Moins de deux minutes avant le déclenchement du détonateur.

Il l’appelait d’une voix tremblante, tout en sinuant entre les grands bassins vides. Tous ses muscles contractés le poussaient à fuir. Il sentait prêt de céder à cette impulsion, lorsque la Rate apparut enfin, près de la porte d’accès.

Hicks poussa un soupir et se précipita, les mains ouvertes.

La Rate fit un bond en arrière et recula de deux mètres.

Les poings du jeune homme se crispèrent. « Du calme, si tu la brusques, elle ne se laissera pas saisir ! »

— Allons, murmura-t-il entre ses dents. Ne te fais pas prier…

Il se rappela qu’elle boudait depuis qu’il la négligeait. Cela pouvait durer des heures… et il ne lui restait plus qu’une minute trente !

Elle s’était postée sur ses pattes de derrière, presque à portée de main. Mais Hicks savait qu’il n’était pas assez rapide pour la prendre de vitesse. Il s’accroupit avec précaution. Quelques secondes s’écoulèrent, puis la Rate tendit un museau méfiant. Au fond de la salle, un déclic indiqua que le curseur venait de décrémenter. Il lui fallait partir, sinon il n’aurait plus le temps d’isoler la cellule.

« Tant pis », pensa-t-il. Les mains balayant le sol, il bondit sur la bête. Surprise, celle-ci perdit un dixième de seconde. Hicks sentit dans sa paume un petit corps tiède, referma la main frénétiquement. Il l’avait !

Sans perdre une seconde, il fonça vers l’entrée. Combien restait-il avant l’explosion ? Quarante secondes au maximum. La main tenant la Rate sur la poitrine, il s’engouffra dans le boudin, écrasant au passage le bouton de fermeture de la porte d’accès. Puis il courut sans se retourner, le vacarme de son souffle noyant celui du système pneumatique. Vingt secondes pour traverser le boudin…

Hicks déboucha sur une cellule vide, se retourna pour refermer la deuxième porte étanche.

C’est à ce moment-là que se produisit l’explosion.

 

Cela fit un bruit de soufflet troué, et soudain il n’y eut plus rien sous les pieds du jeune homme, comme si la plate-forme s’était arrêtée de tourner sur elle-même, annulant brusquement la gravité. Durant un dixième de seconde, Hicks fut en chute libre.

Celle-ci s’acheva rudement sur le chambranle de la porte. Éblouissement. La conscience ballottée par le choc, Hicks roula sur le côté. Un long gémissement métallique parcourut la structure, et ce fut tout.

Hicks resta un certain temps ainsi, la respiration irrégulière, incapable de penser à quoi que ce soit. C’était comme si la commotion avait déconnecté ses neurones les uns des autres, le privant de toute forme de pensée cohérente.

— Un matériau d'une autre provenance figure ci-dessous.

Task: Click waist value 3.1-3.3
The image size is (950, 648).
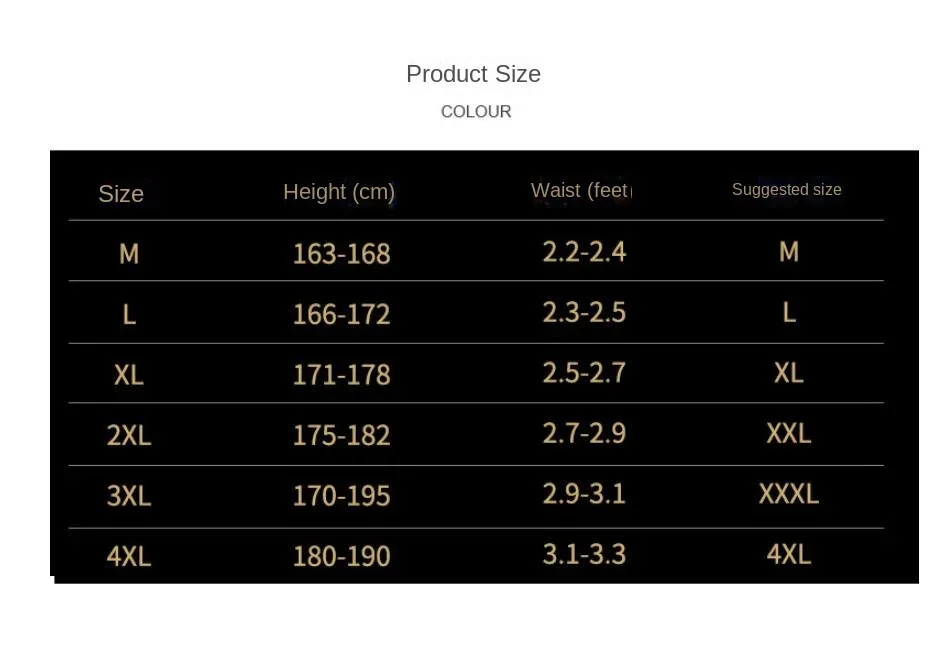Action: point(584,554)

Puis, lentement, son cerveau se réorganisa. Autour d’une question, revenant sans cesse :

« La Rate, qu’est-elle devenue ? »

Ses mains gisaient quelque part au-dessus de sa tête, comme séparés des bras. Mais ce n’était qu’une impression. Il bougea, agitant la fourmilière qui avait élu domicile dans chacun de ses membres. Plusieurs heures avaient passé. Il ne se rappelait pas avoir desserré l’étreinte de ses doigts, lorsque la déflagration dans la salle des cuves l’avait envoyé percuter la porte. Cette dernière s’était refermée pendant son inconscience. En tout cas, la Rate n’était plus à ses côtés.

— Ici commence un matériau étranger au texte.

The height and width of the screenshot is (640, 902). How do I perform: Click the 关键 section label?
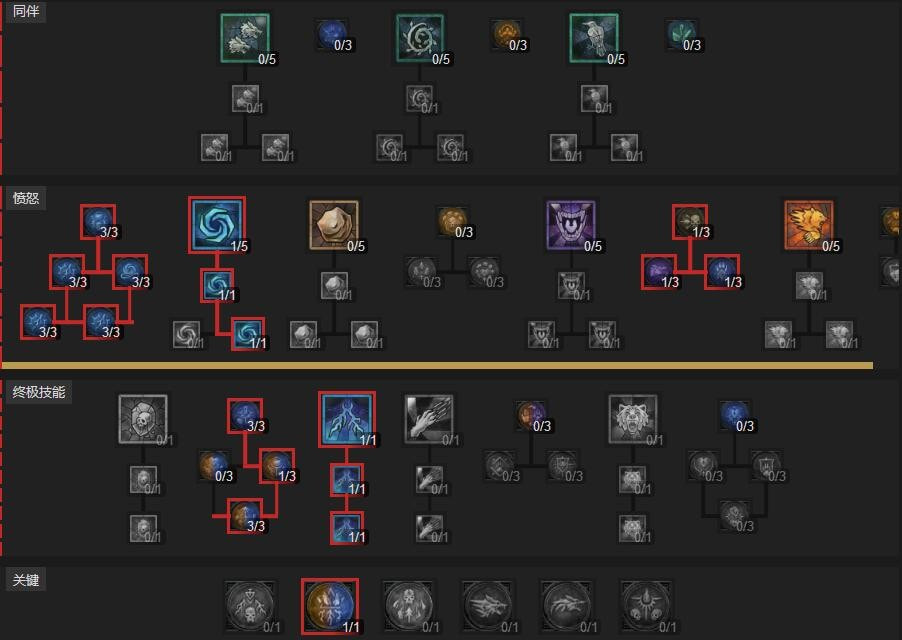[x=26, y=580]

Un moment, il imagina que le choc lui avait cassé un bras ou une jambe, et une suée d’angoisse l’inonda. Impossible de savoir, pour le moment. Il n’y avait personne pour le soigner, et lui-même ne connaissait rien à ce genre de blessure.

Une plainte grêle et discontinue sourdait des cellules voisines, là où les caméras n’avaient pas été débranchées. Katz essayait d’entrer en communication avec lui, de savoir ce qui se passait.

Contrairement à la fois où Katz l’avait évacué d’un conduit d’aération, Hicks n’avait pas perdu ses moyens ; ses forces lui revenaient. Il remua, vérifiant qu’il n’avait rien de cassé. Son anxiété se dissolvait, à mesure qu’il apaisait sa respiration.

Un trait de souffrance au niveau du cœur suspendit brutalement une expiration, et une masse chaude envahit la gorge du jeune homme. Il hoqueta, pour régurgiter sur le sol un glaire sanguinolent.

L’angoisse le reprit. Plusieurs côtes s’étaient brisées au terme de sa chute, cela ne faisait plus de doute. Mais ce sang, d’où venait-il ? Résultait-il d’une réaction ordinaire à l’accident, ou un de ses poumons avait-il été touché ?

La douleur avait cessé. Hicks décida de ne plus bouger. Il respirait sans entraves. Aucun autre caillot de sang ne vint encombrer sa trachée.

Un remue-ménage provenant de la cellule adjacente, à droite, le fit sursauter. Quelqu’un venait !

Ce n’était pas une illusion. Hicks essaya de dominer son excitation, qui faisait frissonner ses muscles. Katz était là, à côté. L’explosion l’avait débusqué. Hicks ne répondant pas à ses interrogations, il avait décidé de venir se rendre compte par lui-même, voir de ses propres yeux si son prisonnier était mort.

Le but de sa tentative était d’attirer l’attention sur la plate-forme. Hicks n’en demandait pas tant. Son cutter se trouvait sur dans une des poches de sa combinaison. Il le saisit, fit sortir la lame de deux crans.

— Bela, tu es là ?

Katz était tout proche. Il entra dans la cellule, dérangeant des bidons vides. Hicks crispa son poing sur le cutter. Il fallait à tout prix qu’il cesse de trembler : Katz verrait du premier coup d’œil que son inconscience était feinte.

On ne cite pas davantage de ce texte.